Sheri S. Tepper. Somehow I missed her. A FANTASTIC sci-fi/fantasy author who’s been publishing award-winning novels since the Eighties and I don’t recall even hearing her name. Wikipedia has her as an author ‘particularly known as a feminist science fiction writer.’ If I’d heard that before, obviously I would have run to the library to check her out! But it’s never too late, and who doesn’t love finding a new favorite that has DECADES of writing behind her – meaning there’s lots of books waiting to be read.

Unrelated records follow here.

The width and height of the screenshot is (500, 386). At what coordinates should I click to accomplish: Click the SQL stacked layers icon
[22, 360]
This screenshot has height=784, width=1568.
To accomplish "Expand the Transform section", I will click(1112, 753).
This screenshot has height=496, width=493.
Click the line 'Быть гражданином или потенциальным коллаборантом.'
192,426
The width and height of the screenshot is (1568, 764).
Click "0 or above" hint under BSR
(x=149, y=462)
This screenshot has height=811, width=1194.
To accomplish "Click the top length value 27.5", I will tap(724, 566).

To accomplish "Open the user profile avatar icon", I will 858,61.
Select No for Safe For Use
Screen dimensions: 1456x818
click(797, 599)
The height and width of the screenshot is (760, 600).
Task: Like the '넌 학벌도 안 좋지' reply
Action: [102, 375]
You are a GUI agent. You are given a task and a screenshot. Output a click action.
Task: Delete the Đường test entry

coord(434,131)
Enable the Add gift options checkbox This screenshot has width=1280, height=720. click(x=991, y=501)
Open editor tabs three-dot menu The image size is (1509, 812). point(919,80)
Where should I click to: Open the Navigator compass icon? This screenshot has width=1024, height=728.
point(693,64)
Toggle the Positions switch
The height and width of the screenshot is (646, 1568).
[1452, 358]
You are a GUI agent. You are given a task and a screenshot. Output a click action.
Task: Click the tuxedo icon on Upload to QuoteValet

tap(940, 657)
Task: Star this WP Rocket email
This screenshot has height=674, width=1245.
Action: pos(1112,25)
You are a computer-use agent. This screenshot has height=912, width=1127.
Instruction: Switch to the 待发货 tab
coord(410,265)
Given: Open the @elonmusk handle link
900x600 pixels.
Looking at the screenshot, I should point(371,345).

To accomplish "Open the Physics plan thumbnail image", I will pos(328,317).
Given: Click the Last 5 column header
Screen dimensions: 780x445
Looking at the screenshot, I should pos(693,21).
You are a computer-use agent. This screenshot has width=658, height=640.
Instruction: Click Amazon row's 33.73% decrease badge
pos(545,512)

It was John Scalzi who waved the flag for me – he wrote about Grass being one of ten sci-fi books that mean the most to him. He lauds her as a world-builder equal to Frank Herbert, and a better writer of characters than most. That’s a huge recommendation, and I was in the market for a new book. The library had Grass immediately available (it was written in 1993) so I got it right away.
I devoured it, and it was everything he said and more. A great example of how the science and fantasy elements of this genre are not separate things, but , in the right hands, the best way to build a new world and populate it with beings, human and other. The plot and characters are impressive, but the theme put me over the top. I’m a die-hard believer in cooperation over competition, and Tepper makes a case for love and trust winning over separation and fear that includes a future Earth of scant resources and fringe religious groups in power, and other worlds full of rainbow grass, murderous horse-like animals and mind-reading alien wildcats that will keep you turning the pages until early in the morning. It was my first Tepper and so far my favorite.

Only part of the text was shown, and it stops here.